As discussed above, in our experimental setup we investigate the extent to which different methods can predict gold standard data in the form of human-generated search strategies. We consider a variety of methods, as follows:

Related terms extracted from manually curated ontologies

Terms generated using context-free distributional language models

Combinations of the above resources in a variety of configurations.

Manually curated ontologies

Query suggestions can be generated by querying manually curated ontological resources to identify related terms in the form of hypernyms, hyponyms etc.

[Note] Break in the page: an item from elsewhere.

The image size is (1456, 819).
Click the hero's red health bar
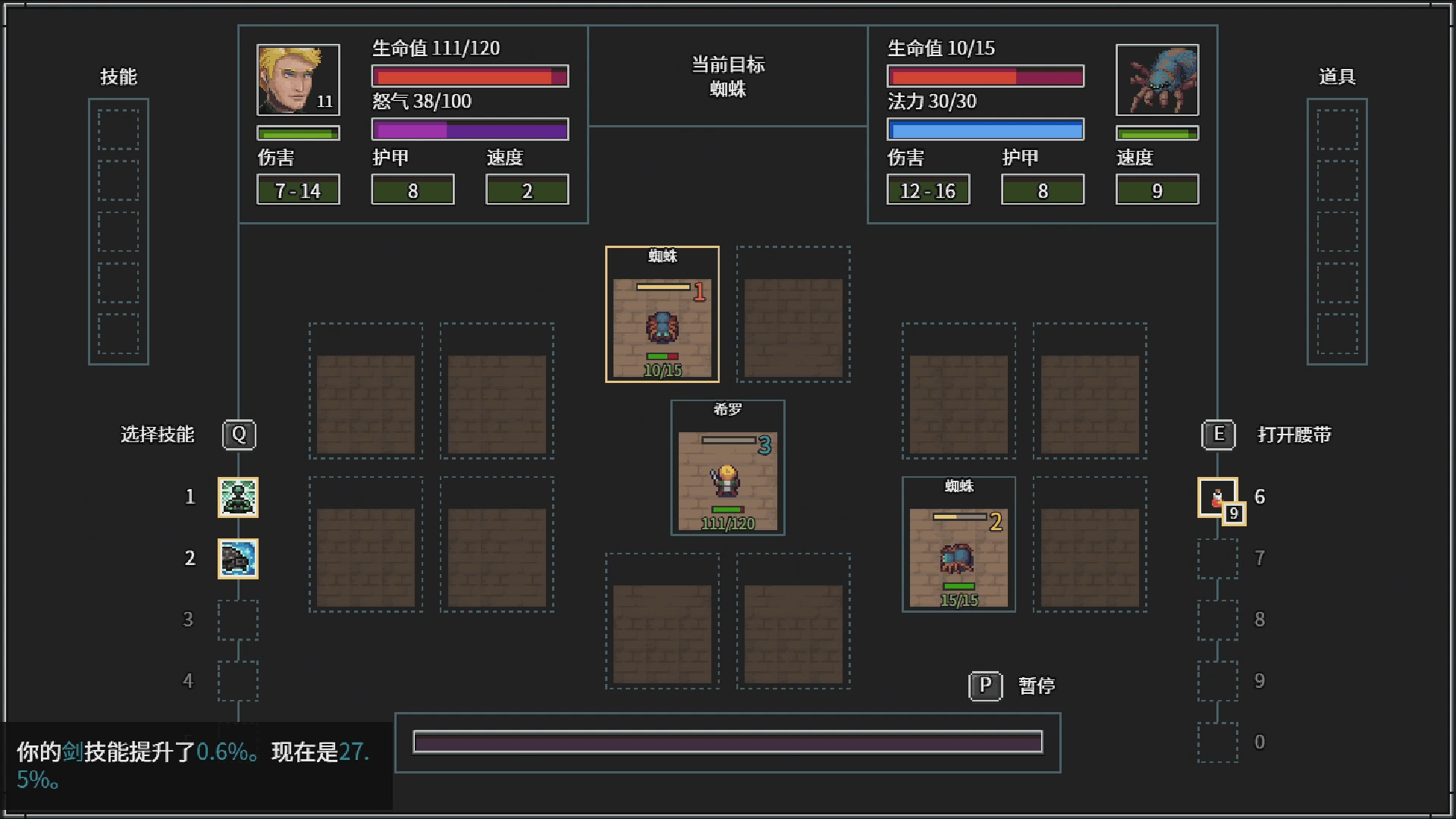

Many such resources are hosted on the web as Linked Open Data,⁸ and support access via structured query languages such as SPARQL. We investigated a variety of such resources, of which the first two may be considered general-purpose, and the latter four specific to healthcare:

DBpedia is a project aiming to extract structured content from Wikipedia (Gangemi et al., 2018). The DBpedia data set describes 4.58 million entities, out of which 4.22 million are classified in a consistent ontology.

WebISA (Seitner et al., 2016) is a publicly available database containing hypernymy relations extracted from the CommonCrawl web corpus.⁹ The LOD version contains 11.7 million hypernymy relations, each provided with rich provenance information and confidence estimates.

Medical Subject Headings¹⁰ (MeSH) is a controlled vocabulary for the purpose of indexing documents in the life sciences. It contains a total of 25,186 subject headings, which are accompanied by a short description or definition, links to related descriptors, and a list of synonyms or very similar terms.

RxNorm¹¹ is a terminology that contains all medications available on the US market. It has concepts for drug ingredients, clinical drugs and dose forms.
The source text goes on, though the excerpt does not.